The topic has been hot for three reasons. One, it’s a bowl of writhing contention and horse race aesthetics, which is like a holiday present for much of the media tied up with a huge bow.

Second, there is that political donnybrook sense of a right ugly fight while people hammer each other in hopes of furthering their own agendas.

Third, and this is the major one, the plan involved a lot of programs for the country. One camp says it’s a must for the country to start moving forward. Others say variants of too expensive and inflation is coming to get up. Everything is would around how government should be spending money.

And yet, for all the finger clenching, red faces, and bulging neck veins, there is a question quietly sitting out there: Why does the government have to effectively subsidize corporation employment while corporations on the whole have enjoyed ongoing profit growth while their taxes continue a downward ride for many years?

Why can’t employers pony up and pay people enough to live on—not get by but actually live—rather than having these ongoing political arguments about how much more government should be doing?

Companies typically complain about how hard they’re hit, how burdensome regulatory and tax expenses are, how there’s not enough money to do more. Below is a picture, according to government data the Federal Reserve Bank of St. Louis accumulates.

Notice in particular how much those profits, before and after, rose during the pandemic. The second quarter of 2021 alone saw roughly 1.73 trillion in after tax profits. Perhaps it was having many fewer people on staff with shutdowns and pandemic closing. Maybe the higher prices that followed the supply chain thrashings, which makes one wonder how debilitating some of them were.

There’s so much worry, and some of it reasonable, about the government pushing out stimulus at unprecedented levels. And some who point out that the response saved millions of families.

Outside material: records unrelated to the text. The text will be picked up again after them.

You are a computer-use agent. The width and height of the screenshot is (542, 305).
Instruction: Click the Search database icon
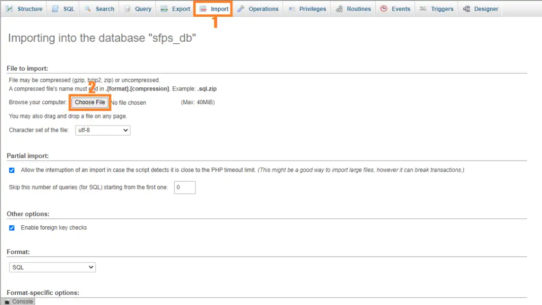(88, 9)
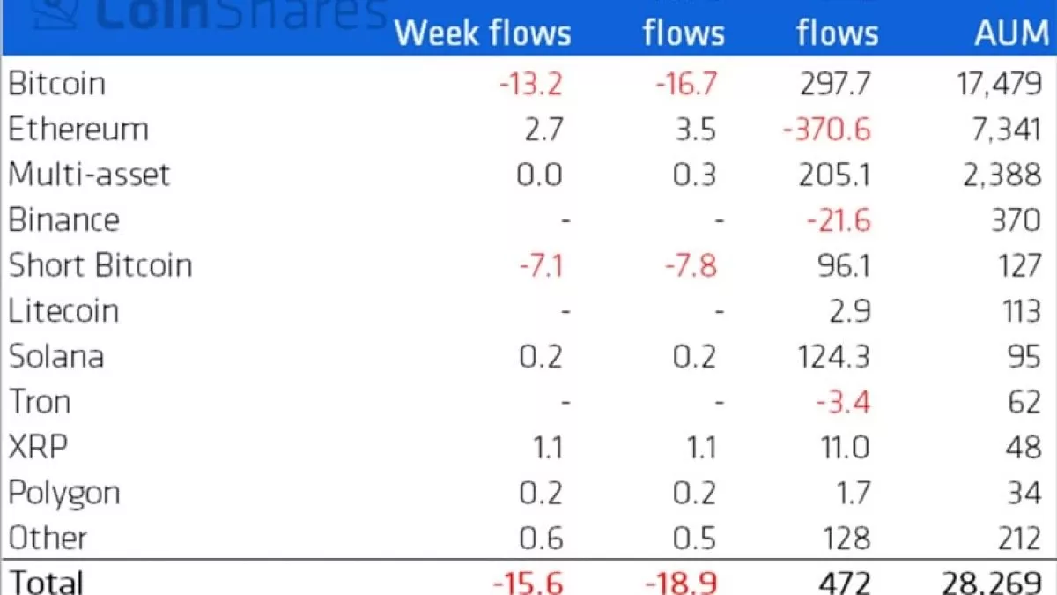The height and width of the screenshot is (595, 1057).
Task: Click Short Bitcoin's 96.1 flows value
Action: [843, 265]
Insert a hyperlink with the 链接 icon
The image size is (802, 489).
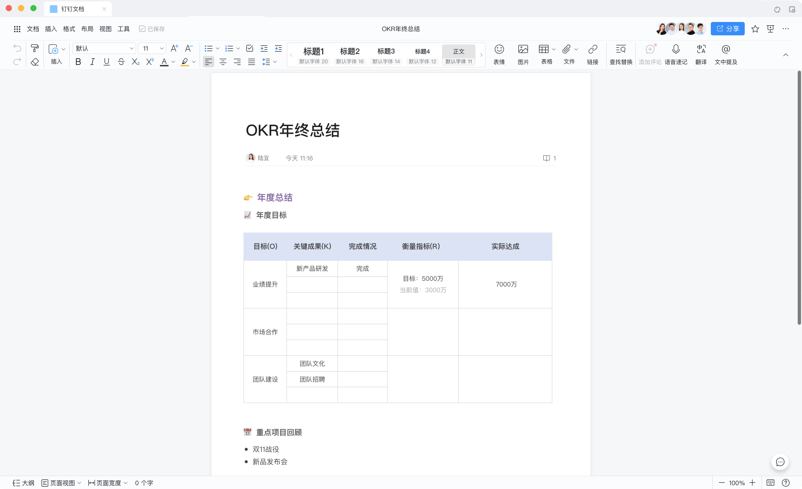(x=593, y=54)
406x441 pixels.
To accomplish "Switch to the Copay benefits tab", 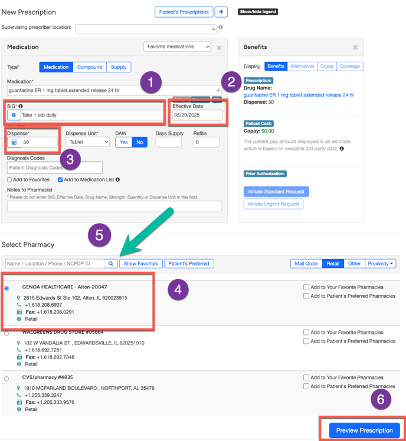I will tap(327, 67).
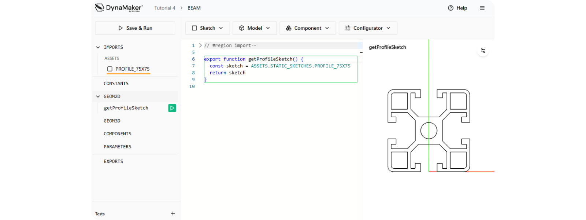Open the Configurator dropdown

click(x=367, y=28)
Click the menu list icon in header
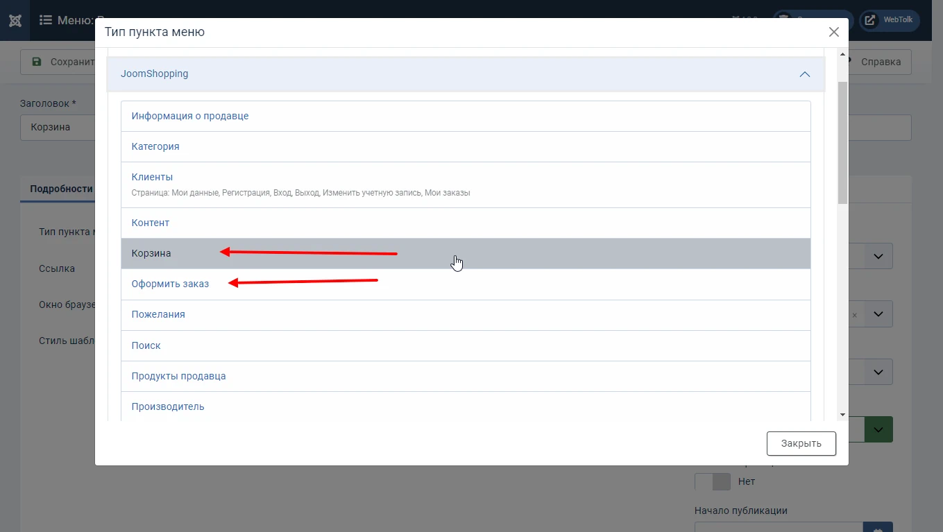This screenshot has width=943, height=532. pyautogui.click(x=46, y=20)
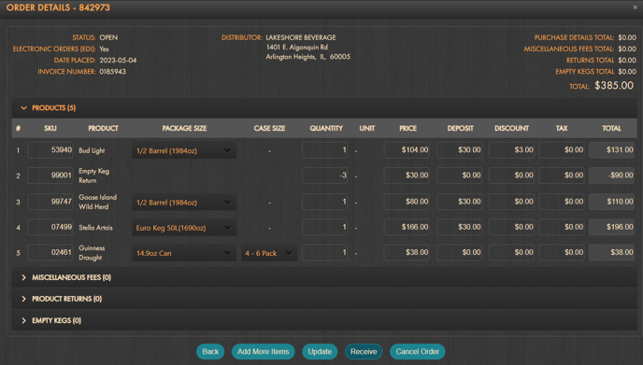Select the SKU field showing 99001
This screenshot has height=365, width=643.
[50, 175]
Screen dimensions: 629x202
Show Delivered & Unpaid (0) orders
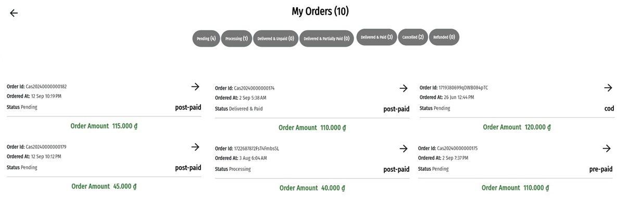pyautogui.click(x=275, y=38)
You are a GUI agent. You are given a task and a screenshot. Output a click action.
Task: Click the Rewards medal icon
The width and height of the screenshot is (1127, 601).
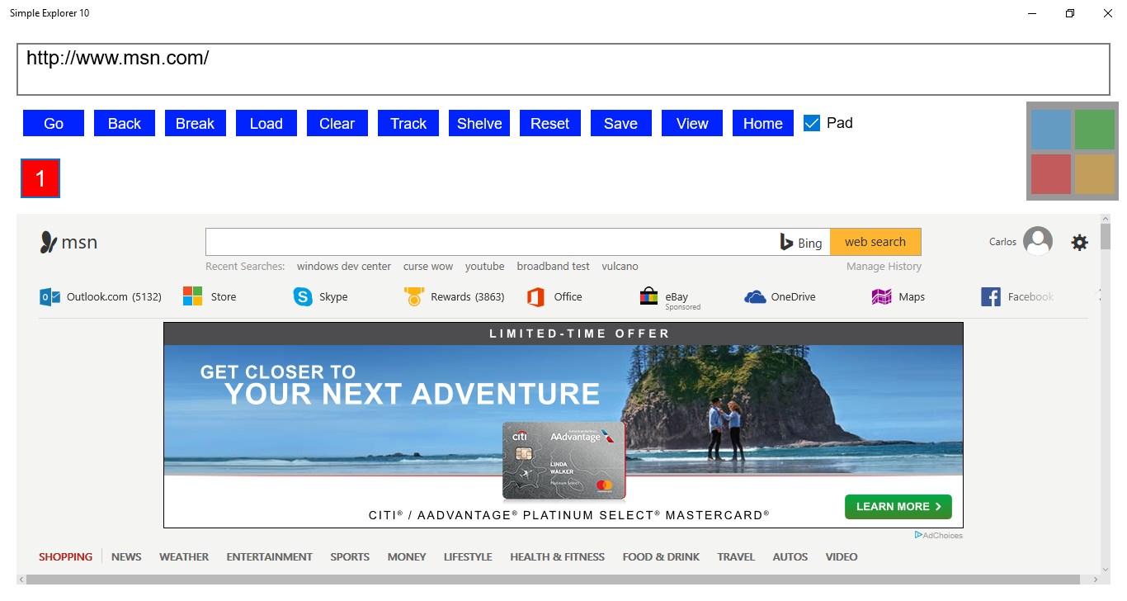click(x=414, y=296)
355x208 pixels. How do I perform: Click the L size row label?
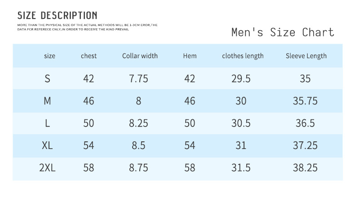click(x=47, y=123)
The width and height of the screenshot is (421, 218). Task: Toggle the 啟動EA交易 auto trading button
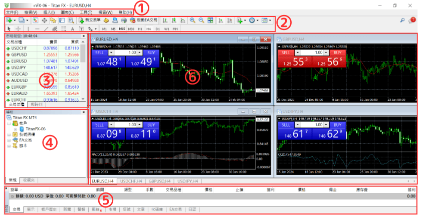(x=143, y=21)
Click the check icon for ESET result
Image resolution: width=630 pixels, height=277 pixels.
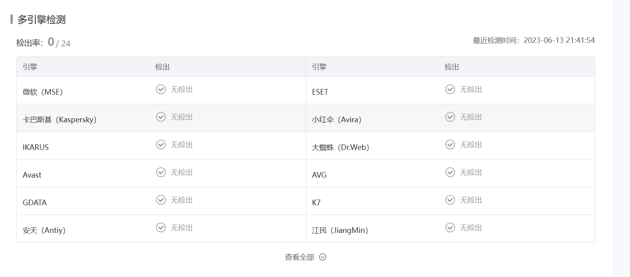click(x=450, y=89)
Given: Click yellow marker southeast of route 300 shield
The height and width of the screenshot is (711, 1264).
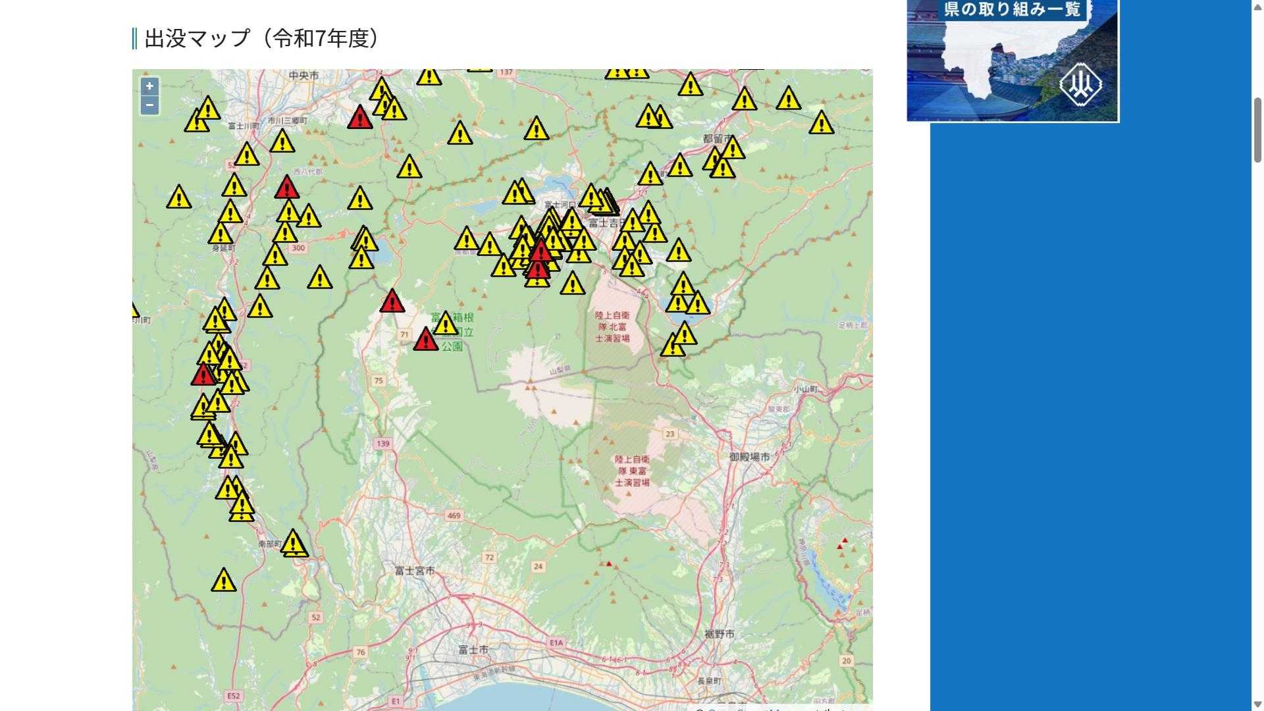Looking at the screenshot, I should click(319, 278).

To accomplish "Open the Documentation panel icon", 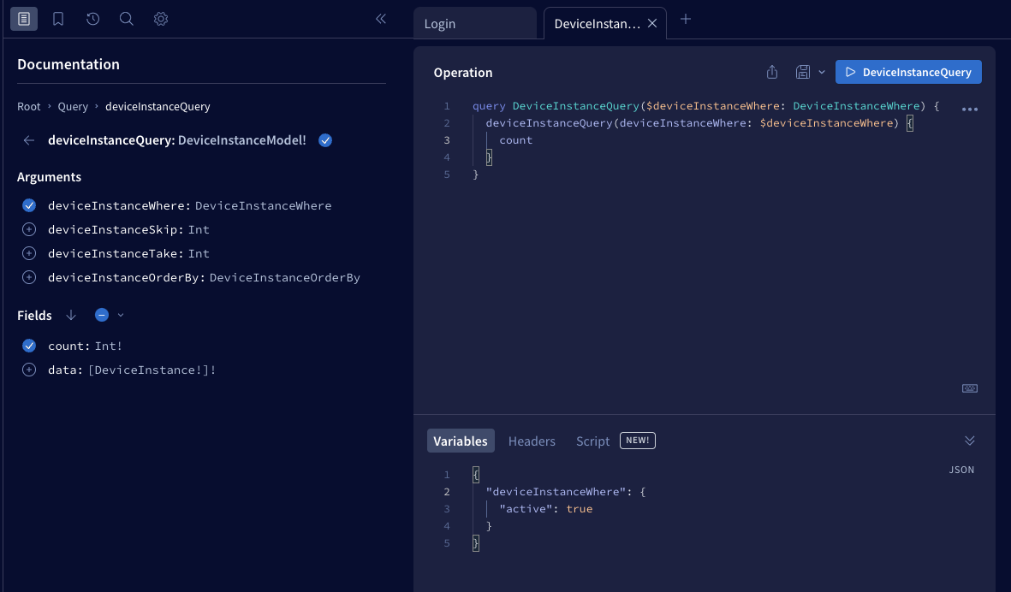I will pos(24,19).
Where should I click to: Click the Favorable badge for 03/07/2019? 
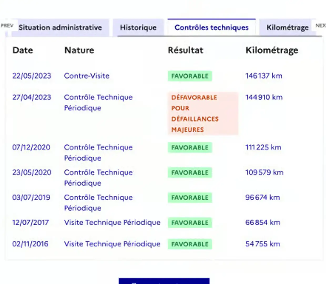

All true. There are times that only government action has the scale and power to head off an economic crisis. But in this case, the emergency tactics were only reminders of how little the private sector does.

For example, so many millions had a chance to realize what it would be like to at least cover their expenses without massive anxiety because they had access to unemployment payments that topped their regular wages. Employers complain that their former employees were lazy and didn’t want to do “real work” for a living.

Not at all. They already knew what that was like, but they learned how unreasonably impoverished the compensation was and finally realized they could get better work and would not afford to stay at their old jobs.

Why is healthcare something so many get through employers? An accident of history and war time and companies trying to attract and keep employees. You might reasonably think that companies wouldn’t want to be in the business of providing health care insurance. It’s an ever-deepening pit of expense and not a natural part of the business. So why don’t big companies push the idea of a national health insurance program so they can rid themselves of it? Maybe because it helps tie people into place and a national program would offer more freedom and options to workers.

On Twitter, around a year ago, Jon-Stephen Stansel tweeted something that became ongoingly popular: that companies should include salaries in job descriptions because no one should take time off to eventually find out that a position pays less than they already make.

Put slightly differently, if a company won’t publicly offer a salary range, it’s hoping to snag employees at a discount. With a sound business model and planning, salary ranges would be high enough to bring in talent while maintaining necessary profit margins. But that philosophy doesn’t turn workers into profit-boosting bargains.

It’s time to make changes. Turn some programs like health insurance into a national option (and let companies continue to provide other plans if they wish). But also require reasonable minimum wages that let people live. By allowing a minority of the economically power to turn most into employment patsies, the country sets up a future that will continue to collapse and ultimately fade into history.